Un domaine où la position établie d'Evonik reste relativement sûre est celui des additifs pour l'alimentation animale. L'entreprise fournit des produits qui améliorent la nutrition animale et l'efficacité alimentaire dans la production de volaille, de porc et d'aquaculture. La demande dans ce segment suit les volumes mondiaux de production de viande et l'évolution des réglementations sur la composition des aliments, qui offrent tous deux un moteur de demande raisonnablement stable à long terme.

Le besoin structurel d'une production de protéines plus efficace, dicté par la réglementation environnementale et la croissance démographique, joue ici en faveur d'Evonik. Pourtant, même dans les additifs pour l'alimentation animale, la pression en matière de durabilité est à double tranchant. Les régulateurs et les clients veulent de plus en plus de preuves que les additifs eux-mêmes sont produits de manière durable, ce qui pourrait finalement pousser Evonik vers des procédés plus verts, même dans ses segments les plus défendables.

Un secteur sous tension

Le secteur européen de la chimie dans son ensemble est sous pression depuis plusieurs années. Des coûts énergétiques élevés, un durcissement de la réglementation environnementale et l'intensification de la concurrence des producteurs asiatiques ont comprimé les marges dans toute l'industrie. Evonik n'est pas seul à faire face à ces pressions, mais sa réponse sera suivie de près car il figure parmi les acteurs établis européens les plus grands et les plus diversifiés. Les chiffres de la production industrielle d'Eurostat ont retracé les difficultés du secteur à travers la zone euro.

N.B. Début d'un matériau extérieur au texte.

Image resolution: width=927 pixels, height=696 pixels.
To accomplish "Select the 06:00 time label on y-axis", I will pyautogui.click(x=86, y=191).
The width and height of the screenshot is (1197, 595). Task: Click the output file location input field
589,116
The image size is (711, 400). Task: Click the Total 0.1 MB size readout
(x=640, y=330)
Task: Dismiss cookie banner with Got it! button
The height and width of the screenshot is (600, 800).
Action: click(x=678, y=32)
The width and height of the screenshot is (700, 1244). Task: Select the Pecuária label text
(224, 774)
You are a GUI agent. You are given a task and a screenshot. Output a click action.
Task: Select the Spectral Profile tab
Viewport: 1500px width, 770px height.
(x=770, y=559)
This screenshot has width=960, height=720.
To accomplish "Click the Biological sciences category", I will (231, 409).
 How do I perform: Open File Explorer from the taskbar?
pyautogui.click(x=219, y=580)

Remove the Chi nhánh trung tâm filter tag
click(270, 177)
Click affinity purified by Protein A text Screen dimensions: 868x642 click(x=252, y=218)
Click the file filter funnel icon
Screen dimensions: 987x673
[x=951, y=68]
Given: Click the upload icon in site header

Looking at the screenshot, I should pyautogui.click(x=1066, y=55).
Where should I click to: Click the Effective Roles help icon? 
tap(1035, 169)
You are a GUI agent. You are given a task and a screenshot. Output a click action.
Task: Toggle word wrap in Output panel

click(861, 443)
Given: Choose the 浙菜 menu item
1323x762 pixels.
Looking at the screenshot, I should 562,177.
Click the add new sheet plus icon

Les investisseurs qui suivent l'action, cotée en Allemagne sous l'ISIN DE000EVNK013, parient effectivement sur la capacité de la direction à choisir le bon moment pour la transition. Engager trop tôt la transition vers les procédés biosourcés pourrait entraîner des dépenses d'investissement qui éroderaient les rendements avant que le marché ne soit prêt. Engager trop tard cette transition et la fenêtre de compétitivité pourrait s'être refermée, laissant Evonik avec des actifs échoués et des technologies de procédé obsolètes.

La période d'attente

L'absence de catalyseurs majeurs dans les récentes transactions de l'action reflète cette phase intermédiaire. Il n'y a pas de crise immédiate forçant l'action, ni de percée évidente qui accélérerait la transition. Evonik est, pour l'instant, dans une logique d'attente : le portefeuille génère du cash, mais la direction stratégique reste incertaine.

Cette incertitude n'est pas propre à Evonik. Dans toute la chimie de spécialité européenne, le même calcul s'applique. La différence est que les groupes plus grands et plus diversifiés ont plus de marge pour financer l'expérimentation et absorber les erreurs. Les acteurs plus petits pourraient se voir contraints de faire des choix stratégiques par les circonstances plutôt que par choix délibéré.

Pour quiconque considère la chimie européenne comme un thème d'investissement, le secteur offre un paradoxe. Les marchés finaux sont durables : les voitures, les bâtiments, l'alimentation et les biens de consommation nécessitent tous des intrants chimiques. La direction réglementaire est prévisible : le Pacte vert pour l'Europe et la législation qui l'accompagne continueront de pousser vers une production plus bas carbone. Ce qui n'est pas prévisible, ce sont les entreprises qui traverseront la transition le plus efficacement, et selon quel calendrier. Les statistiques fédérales allemandes sur la production industrielle illustrent l'ampleur du défi auquel fait face le secteur chimique du pays.